[Opening DATASET EXTRACT section]

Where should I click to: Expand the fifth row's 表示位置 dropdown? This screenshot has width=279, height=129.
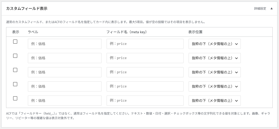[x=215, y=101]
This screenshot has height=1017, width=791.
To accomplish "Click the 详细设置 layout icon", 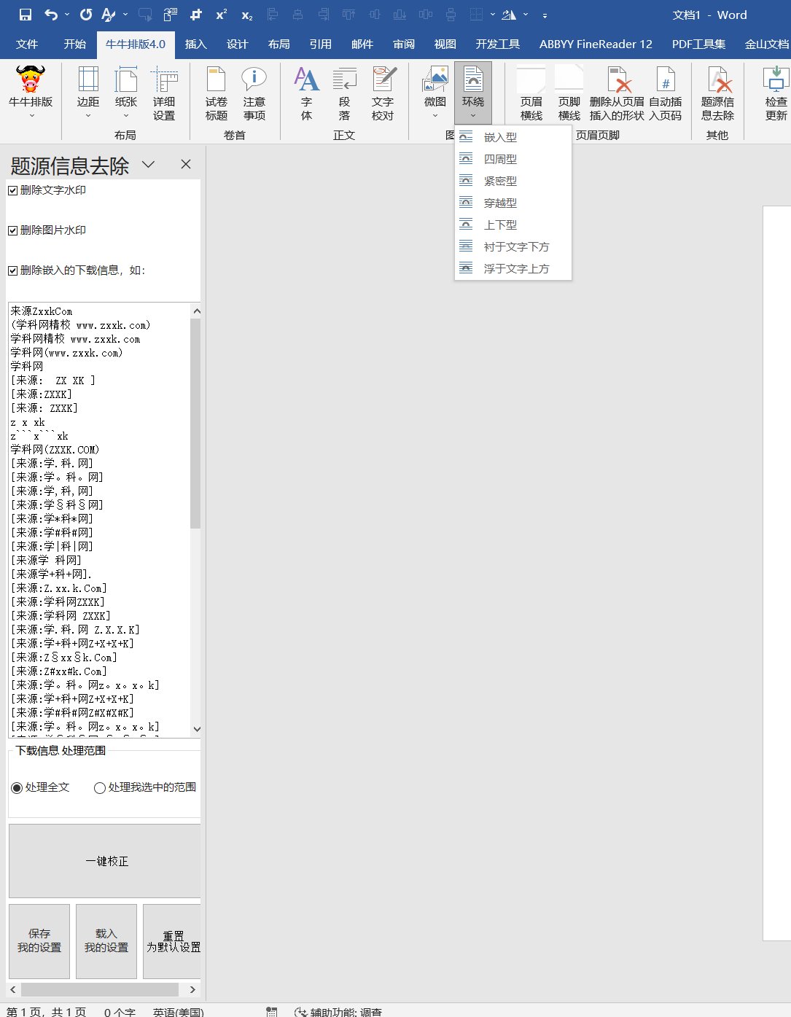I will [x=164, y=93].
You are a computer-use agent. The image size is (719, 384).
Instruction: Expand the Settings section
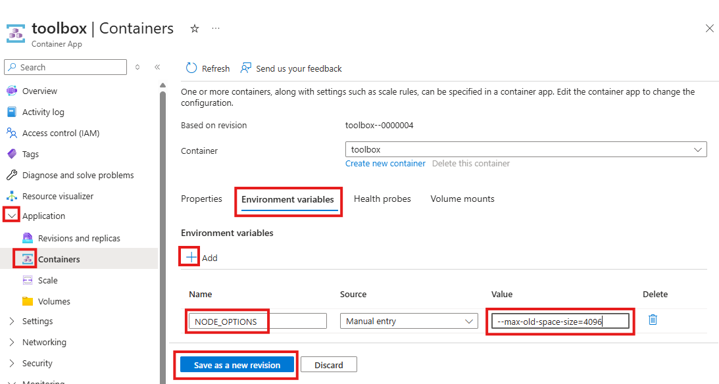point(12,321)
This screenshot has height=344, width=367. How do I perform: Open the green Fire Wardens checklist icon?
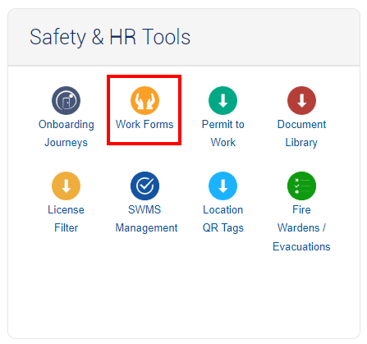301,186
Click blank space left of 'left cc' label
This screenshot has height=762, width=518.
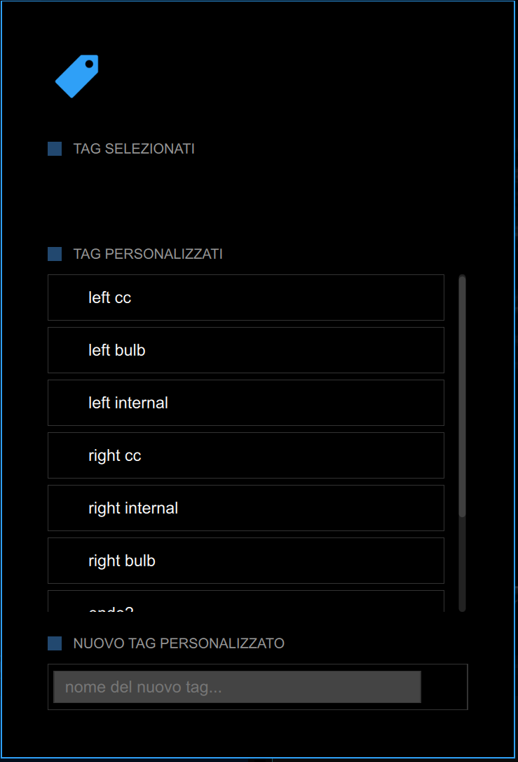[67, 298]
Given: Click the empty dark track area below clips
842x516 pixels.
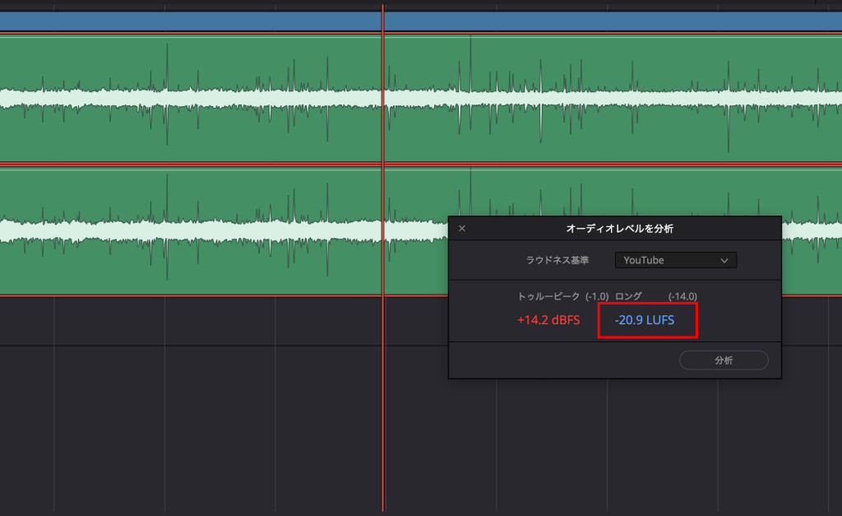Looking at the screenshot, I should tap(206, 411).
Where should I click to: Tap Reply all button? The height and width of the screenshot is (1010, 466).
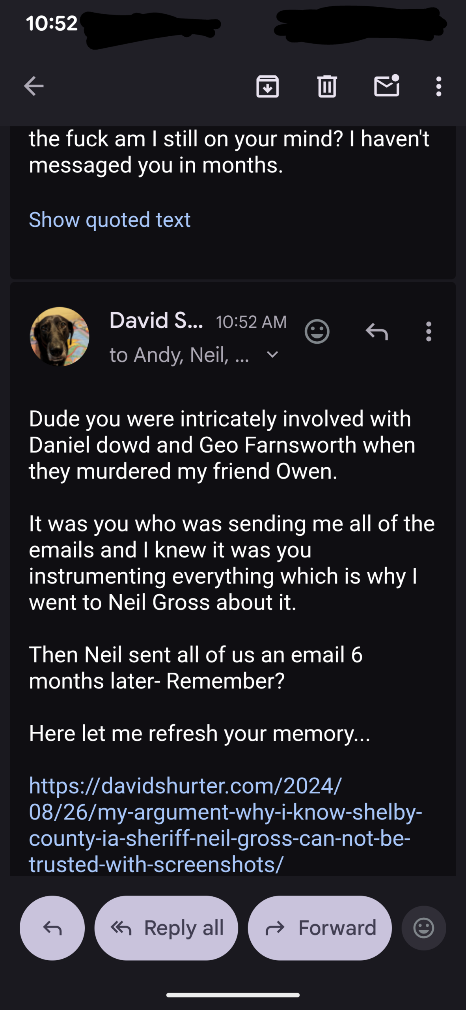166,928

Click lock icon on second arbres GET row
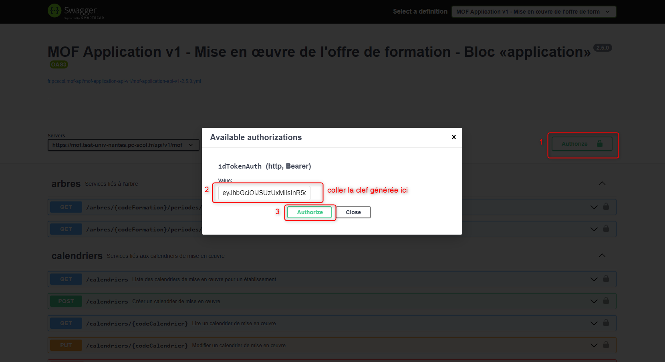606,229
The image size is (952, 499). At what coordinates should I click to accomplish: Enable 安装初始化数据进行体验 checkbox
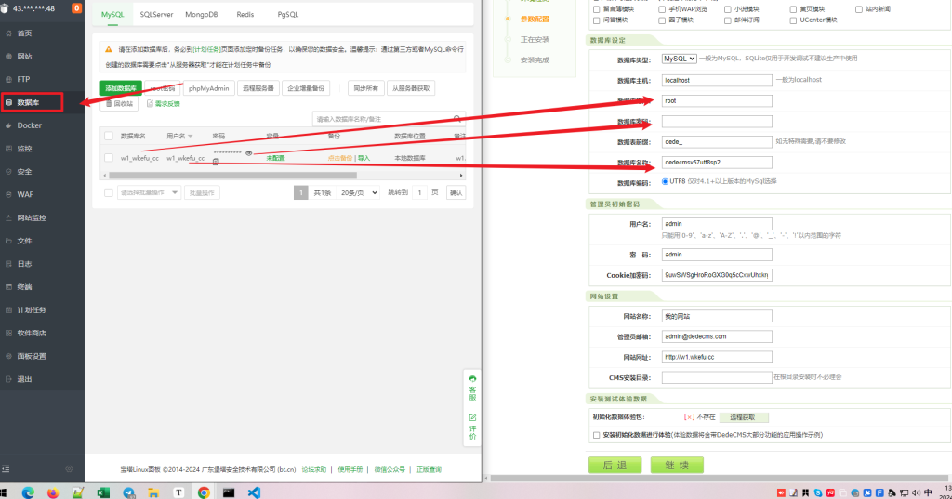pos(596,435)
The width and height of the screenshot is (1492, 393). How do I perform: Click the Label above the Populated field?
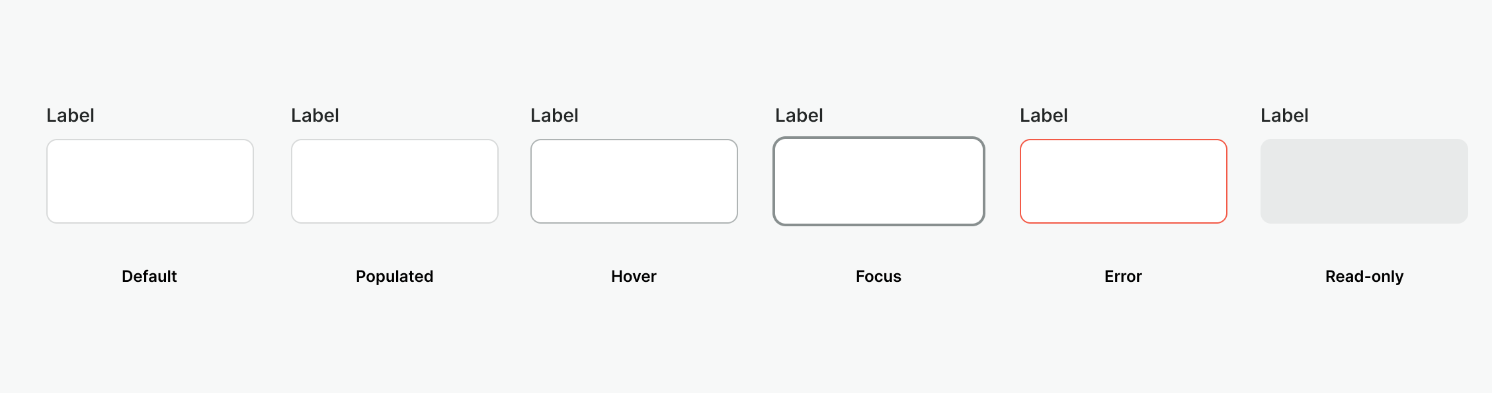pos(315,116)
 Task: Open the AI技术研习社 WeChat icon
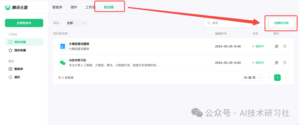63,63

[Closing DATASET EXTRACT section]
[Opening DATASET EXTRACT section]

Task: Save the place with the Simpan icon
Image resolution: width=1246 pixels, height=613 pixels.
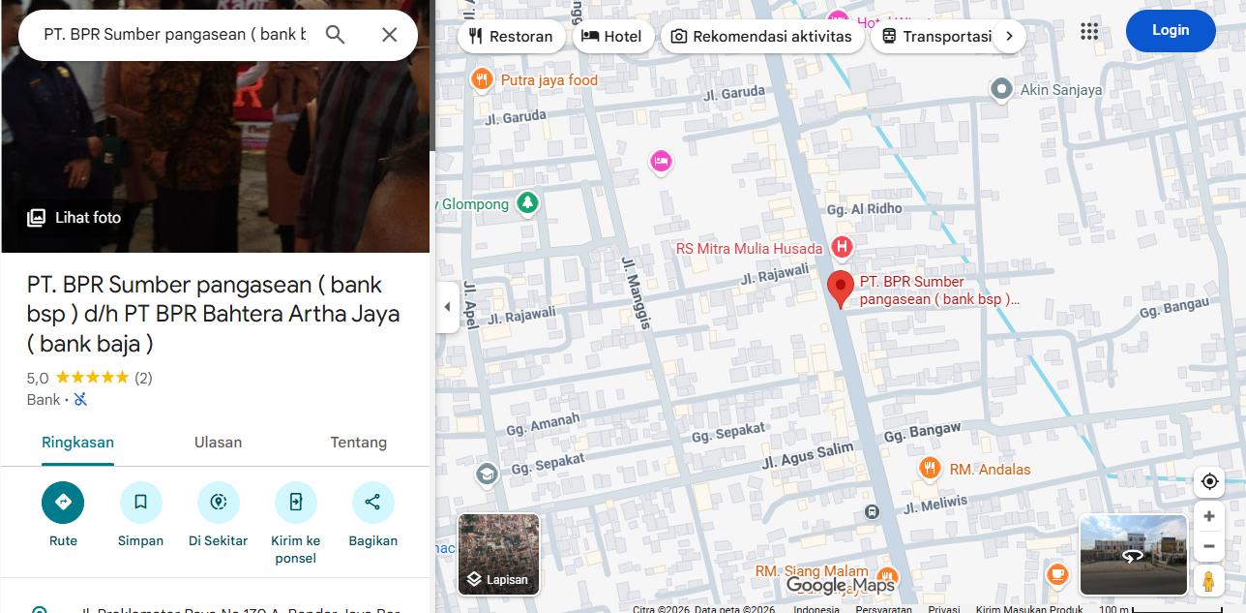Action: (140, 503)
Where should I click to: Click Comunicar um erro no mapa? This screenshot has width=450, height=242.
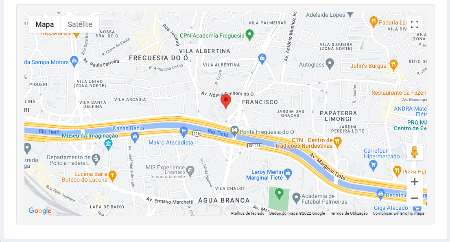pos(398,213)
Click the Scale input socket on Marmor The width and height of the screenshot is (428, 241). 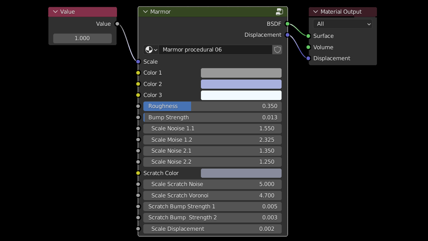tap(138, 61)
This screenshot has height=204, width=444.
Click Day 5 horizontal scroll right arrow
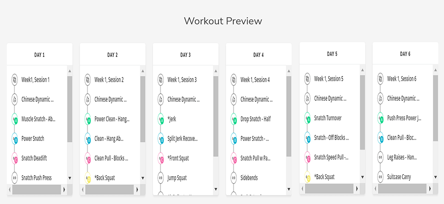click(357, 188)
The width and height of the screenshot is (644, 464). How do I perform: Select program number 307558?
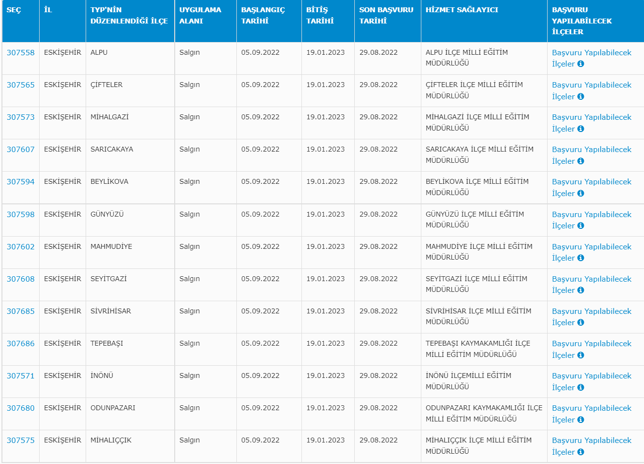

[Closing DATASET EXTRACT section]

## TASK GOAL:
Look back over the records above. Reproduce exactly everything from the line with "This screenshot has height=204, width=444." down to the line with "The width and height of the screenshot is (644, 464).", inclusive, and leave the pictures out.

## REPLY TO THE TASK:
This screenshot has height=204, width=444.
Click Day 5 horizontal scroll right arrow
click(357, 188)
The width and height of the screenshot is (644, 464). How do I perform: Select program number 307558?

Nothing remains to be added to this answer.